* Task description
Carry on the forum thread below about the "A Day in the Woods" logging video series, picking up after its last post.

# ' A Day in the Woods' - A 'Video Response' to AxMen :)



## RenaisSAWnceMan (May 7, 2011)

This is an 8-part series, with some neat real-life footage..... Kinda a 'counter-AxMen', reality vs. 'Reality' thing.

Some interesting footage/insights, and worth going through the eight parts. (You will need to click on the subsequent part in the right-hand column, at least for several parts....)

[Note: You should be able to go to the youtube page, rather than watch in the embed box here, simply by clicking, or perhaps double-clicking, on the video here.]


YouTube - a day in the woods pt1


***I couldn't get the embed to take.... Link is above. What do I need to do to get the embed to work? Turn on HTML?


----------



## cowtipper (May 7, 2011)

Let me try...

[video=youtube;TCTFLA1tulE]http://www.youtube.com/watch?v=TCTFLA1tulE&feature=related[/video]


----------



## forestryworks (May 7, 2011)

Yup, those are good videos.


----------



## OregonSawyer (May 8, 2011)

I agree, much better than Ax Men. Real life footage without all the nonsense. I wouldn't mind doing a little project like that actually. It's good for the business to be portrayed in a sensible, unbiased way. As one of the loggers in the video points out; people in the timber processing industry do more to take care of our forests than the "environmentalists" that want to prohibit logging. It is what puts food on their tables, therefore very pertinent to treat it with respect and care.

* Data block
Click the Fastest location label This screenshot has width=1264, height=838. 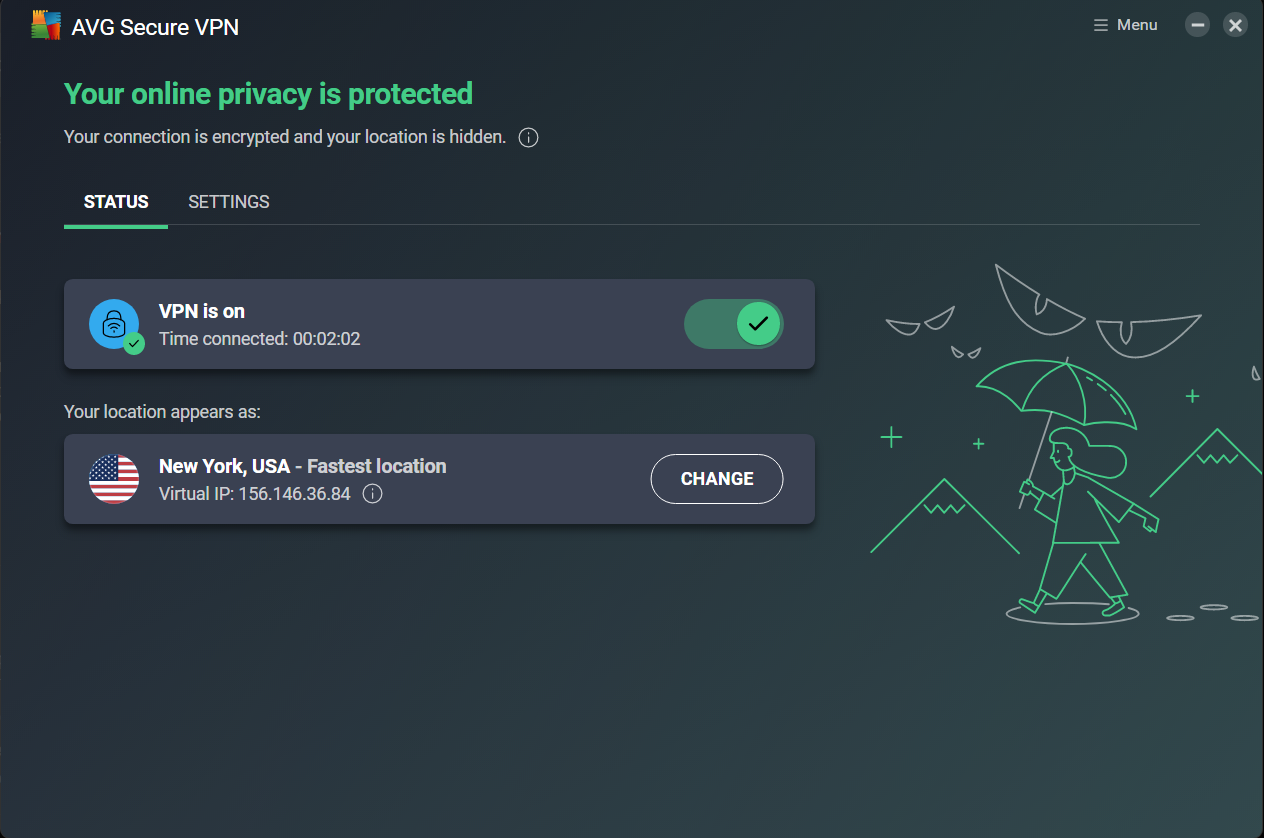pyautogui.click(x=377, y=466)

* Response to this task
----------



## RenaisSAWnceMan (May 9, 2011)

Just so all you gents know what is behind all the 'Green mania', there is an agenda....actually, 'Agenda 21', to be precise. 

Do a search, wherefrom you will get results both 'from the Agenda', and those that expose it. The 'sustainable growth', 'sustainable development', endangered-species, 're-wilding' schtuff, etc., proceeds from IT, for the most part. Most here are capable of appreciating nature, wood and the woods, in a reasoned and practical manner. Most of the Greenies, save for the 'propaganda operatives', are just well-intentioned dupes......


----------



## Kingsley (Jul 6, 2011)

More people should watch this. Including the producers of AX men. There were plenty of exciting and entertaining moments there. Kind of funny to hear him complain about offroad diesel at a "buck" a gallon. 

Hope all those guys are doing well. The video was shot back in 2000.

Thanks for sharing.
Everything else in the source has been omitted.